In questi mesi molte pensionate e molti pensionati si sono presentati nelle nostre sedi per denunciare l’estrema difficoltà di portare a completamento le procedure di attivazione dello Spid (Sistema Pubblico Identità Digitale).
Sappiamo che per lo Spid occorre possedere un numero di cellulare e un indirizzo di posta elettronica per completare la registrazione, il documento di riconoscimento e la tessera sanitaria in corso di validità.
Ciò che non viene sufficientemente sottolineato è che tali requisiti presuppongono a monte l’esistenza di una ulteriore dotazione, strumentale e cognitiva, che in persone al di sopra di una certa soglia di età e al di sotto di un certo livello di reddito non può in alcun modo essere data per scontata.

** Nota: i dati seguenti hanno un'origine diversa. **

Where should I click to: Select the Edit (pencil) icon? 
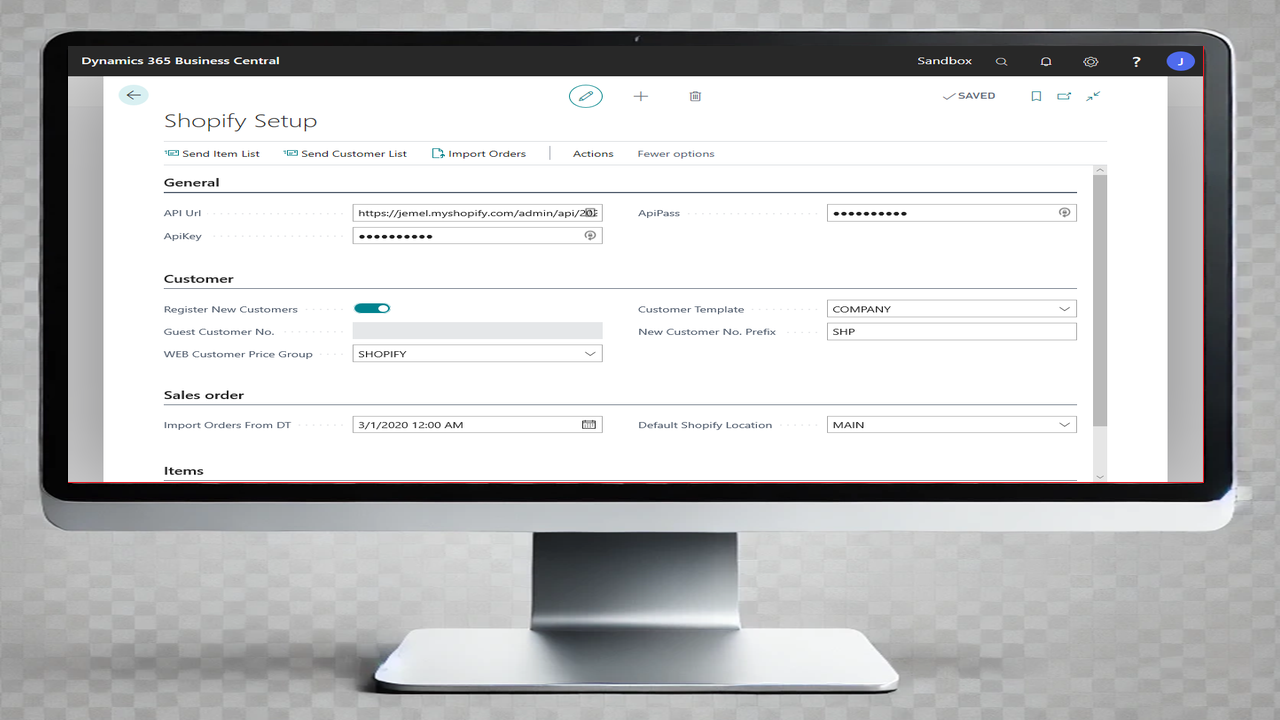[586, 96]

Procurarsi uno smartphone di relativamente recente generazione e un accesso ad internet rappresenta un costo non trascurabile per persone che vivono con la pensione integrata al minimo. Inoltre la comprensione delle terminologie tecniche come account, qrcode, captcha, url… e delle procedure informatiche quali ripristino e verifica password, autenticazione a due fattori ecc. sono lontane anni luce dalla vita quotidiana di molti anziani.

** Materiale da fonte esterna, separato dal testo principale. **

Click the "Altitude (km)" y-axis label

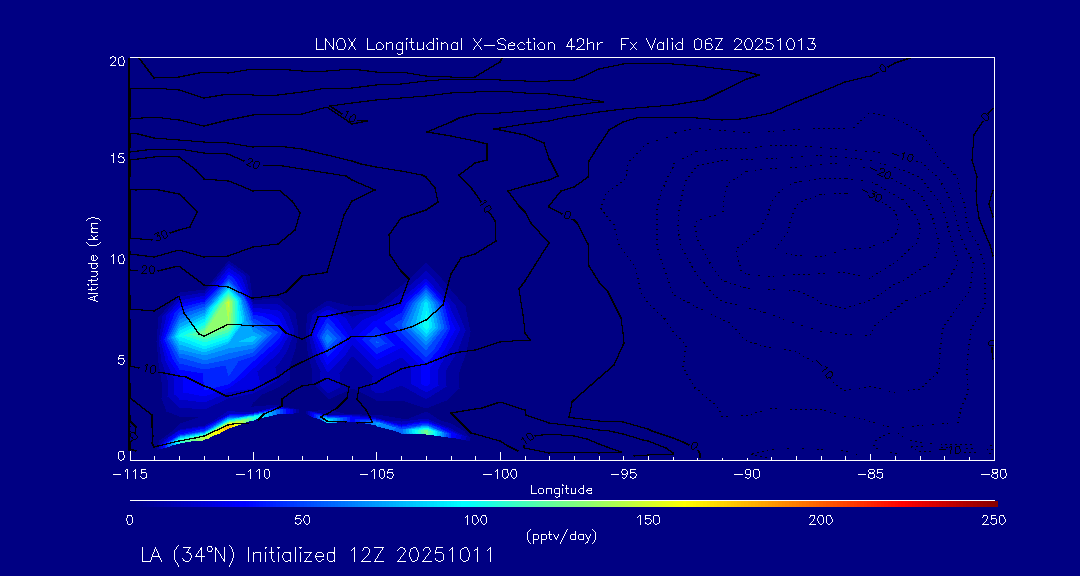point(93,258)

Giocoforza, per molte anziane e anziani, in particolare per chi vive da solo e non può contare sull’aiuto di figli o dei parenti, questo percorso diventa un vero e proprio percorso ad ostacoli che molte volte porta alla rinuncia.
Considerando che lo Spid è ormai indispensabile nei rapporti con la pubblica amministrazione, ci domandiamo se questo strumento sia stato pensato sapendo che c’è una fascia della popolazione con scarse conoscenze e abilità informatiche ed è pertanto impossibilitata ad ottenere con facilità queste credenziali.
Nel valutare positivamente la scelta di un unico codice di accesso a tutta la pubblica amministrazione, e nella necessità assoluta di garantire la privacy dei cittadini, ci domandiamo se questo strumento, per come è stato pensato, sia stata la scelta più giusta o se invece bisognava pensare anche alle persone senza una sufficiente abilità digitale.
Ma il problema è più profondo. Quando parliamo di trasparenza della PA intendiamo l’accessibilità totale delle informazioni che riguardano l’organizzazione e l’attività delle PA, allo scopo di favorire forme diffuse di controllo democratico, conoscere le funzioni istituzionali e sull’utilizzo delle risorse pubblicazione dei dati sui siti istituzionali.
Ma se tali informazioni sono poi di difficile accesso e comprensione per larga parte della popolazione in quanto richiedono strumenti sempre più costosi e conoscenze sempre più raffinate, dove va a finire la trasparenza?
A chi servono “strade informatiche” sempre più veloci e sicure se poi vengono richiesti “mezzi” sempre più costosi e difficili da “guidare”?
Trasparenza è anche agilità degli strumenti che ci sono utili per accedere alla pubblica amministrazione e con lo SPID questo non è del tutto vero.